"Berhenti! Serahkan semua harta atau aku cabut semua nyawa yang ada di kereta!" Pemimpin gerombolan adalah seorang lelaki tinggi besar brewokan dengan kumis tebal yang menutupi hampir seluruh mulutnya.
Raja turun dari kereta. Dia melongok ke jendela kereta dan berkata pendek kepada Citra yang baru saja terbangun.
"Jangan turun dari kereta."
Saudagar itu melangkah kikuk di depan para perampok yang secara berbarengan tertawa terbahak-bahak melihat orang muda berbaju lebar kedodoran dan mengenakan topi saudagar yang terlihat konyol, berjalan sempoyongan ke arah mereka.
Raja berniat memberi pelajaran keras agar mereka kapok. Namun sebelumnya dia ingin mempermainkan mereka.
"Kisanak yang gagah, mohon dimaafkan. Tapi…tapi barang-barang ini adalah barang dagangan untuk menyambung hi…hidup." Raja berkata gugup.
Kepala perampok itu berjalan dengan lagak tengik mengelilingi kuda dan kereta. Melongok ke dalam dan bersirobok pandang dengan Citra.

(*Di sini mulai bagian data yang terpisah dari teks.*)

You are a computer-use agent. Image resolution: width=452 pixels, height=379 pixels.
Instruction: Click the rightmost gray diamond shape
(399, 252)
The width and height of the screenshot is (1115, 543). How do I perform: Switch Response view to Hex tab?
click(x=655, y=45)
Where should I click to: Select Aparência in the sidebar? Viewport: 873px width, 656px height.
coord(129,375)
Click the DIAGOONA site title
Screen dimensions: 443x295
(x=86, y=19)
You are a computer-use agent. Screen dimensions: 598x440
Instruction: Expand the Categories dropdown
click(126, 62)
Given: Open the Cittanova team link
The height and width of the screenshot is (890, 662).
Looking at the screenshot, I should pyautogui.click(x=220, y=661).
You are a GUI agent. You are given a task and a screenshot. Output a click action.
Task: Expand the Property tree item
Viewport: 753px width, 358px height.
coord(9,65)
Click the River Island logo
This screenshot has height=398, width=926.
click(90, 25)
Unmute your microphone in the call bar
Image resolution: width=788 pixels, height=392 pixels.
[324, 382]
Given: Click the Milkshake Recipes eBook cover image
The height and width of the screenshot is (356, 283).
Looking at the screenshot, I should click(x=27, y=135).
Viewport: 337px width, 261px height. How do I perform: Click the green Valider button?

"Hahaha….rupanya istrimu sangat cantik, saudagar. Aku berubah pikiran. Aku tidak hanya akan mengambil kereta dan isinya beserta kuda-kuda, aku bawa istrimu juga. Nah! Pergilah!" Kepala perampok itu menendang Raja yang sengaja menerimanya dan pura-pura jatuh. Perampok ini sangat jumawa. Aku benar-benar akan memberinya pelajaran keras.

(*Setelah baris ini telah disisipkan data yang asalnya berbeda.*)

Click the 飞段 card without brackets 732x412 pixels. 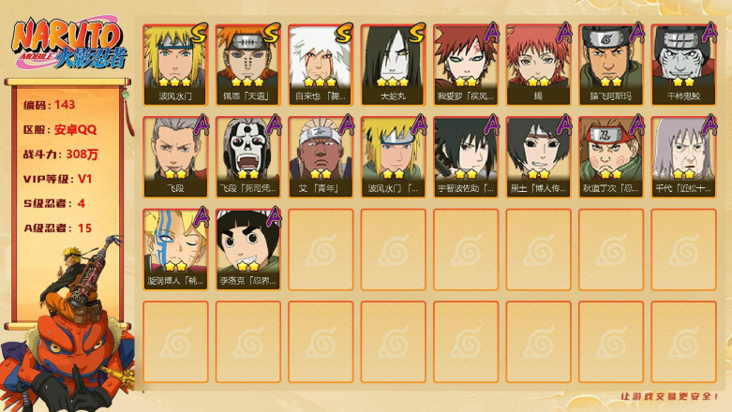(175, 156)
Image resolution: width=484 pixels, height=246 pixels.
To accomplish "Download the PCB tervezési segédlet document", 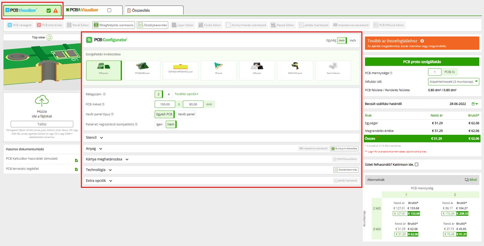I will (x=76, y=169).
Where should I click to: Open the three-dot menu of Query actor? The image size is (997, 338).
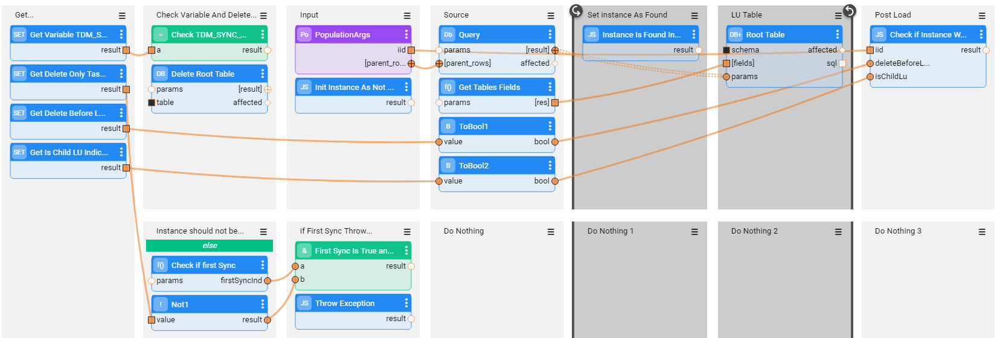click(x=550, y=34)
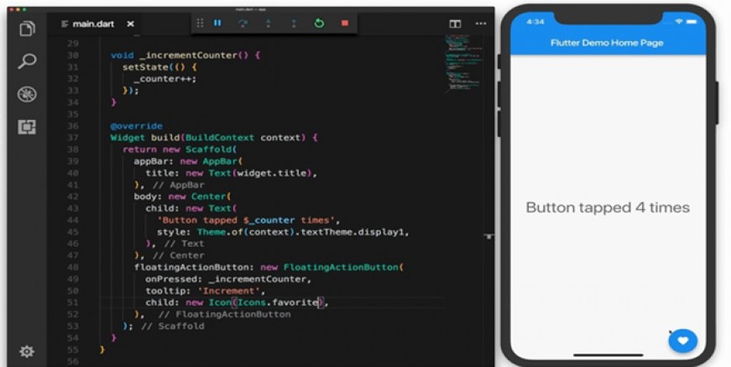Close the main.dart tab
The image size is (731, 367).
[131, 24]
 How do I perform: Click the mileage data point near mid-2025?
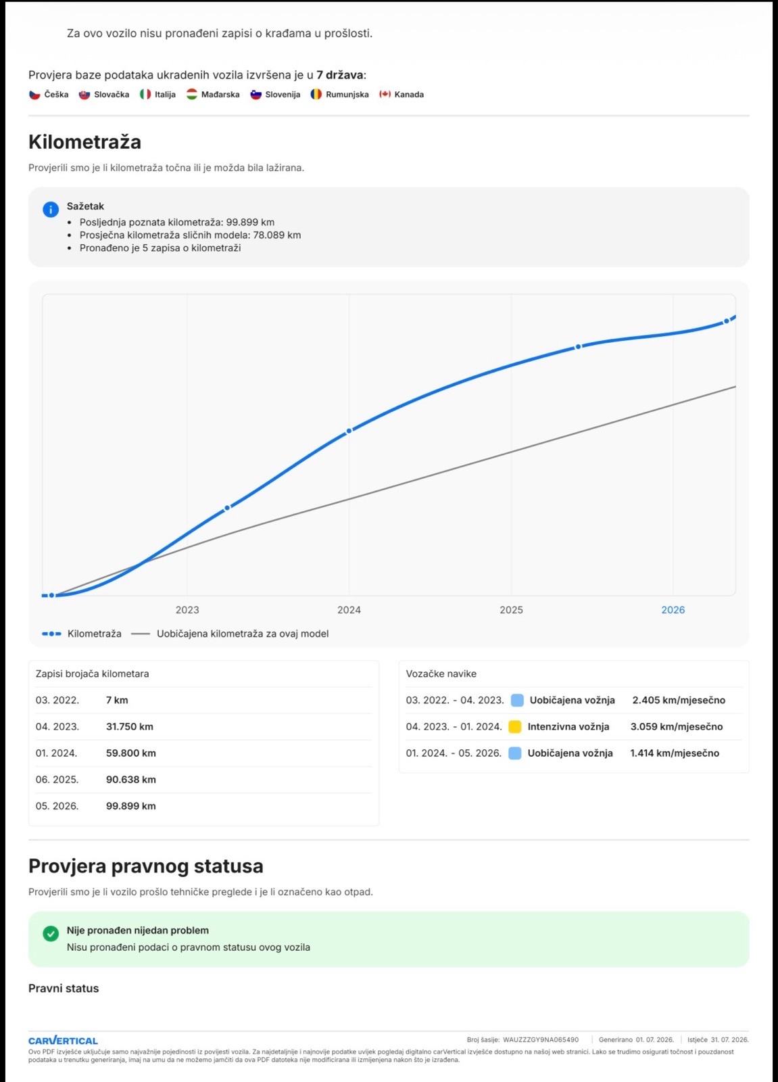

Raja bangkit tertatih-tatih. Diiringi gelak tawa perampok yang lainnya, kepala perampok itu kembali menendang Raja yang jatuh terguling-guling.
"Aku bilang pergi! Atau kau ingin aku membuntungi kakimu?!" para perampok yang lain ikut maju dan mempermainkan Raja. Menendang dan memukul. Tendangan dan pukulan yang sama sekali tidak terasa bagi Raja. Di dalam kereta, Citra menyaksikan dengan alis berkerut. Kenapa sih Raja? Kenapa tidak langsung hajar saja. Citra jadi gemas.

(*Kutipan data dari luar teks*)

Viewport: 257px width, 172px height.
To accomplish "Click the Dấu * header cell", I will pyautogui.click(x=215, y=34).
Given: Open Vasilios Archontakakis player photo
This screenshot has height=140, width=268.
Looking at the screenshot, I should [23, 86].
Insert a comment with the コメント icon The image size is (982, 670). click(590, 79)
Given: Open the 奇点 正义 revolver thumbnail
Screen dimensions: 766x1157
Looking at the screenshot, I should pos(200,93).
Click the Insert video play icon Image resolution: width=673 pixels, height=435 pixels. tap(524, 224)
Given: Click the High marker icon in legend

Ketika untuk kesekian kalinya tendangan dan pukulan mampir ke tubuh Raja, berkelebat 2 bayangan yang langsung menghajar 4 orang perampok dengan pukulan dan tendangan keras. Keempatnya mengaduh-aduh mundur. Ada yang hidungnya bocor berdarah, ada yang pipinya bengkak dan memar, bahkan satu di antaranya tak sanggup membuka mata karena sepasang matanya lebam menghitam. Mereka dihajar dengan keras oleh 2 orang yang baru datang.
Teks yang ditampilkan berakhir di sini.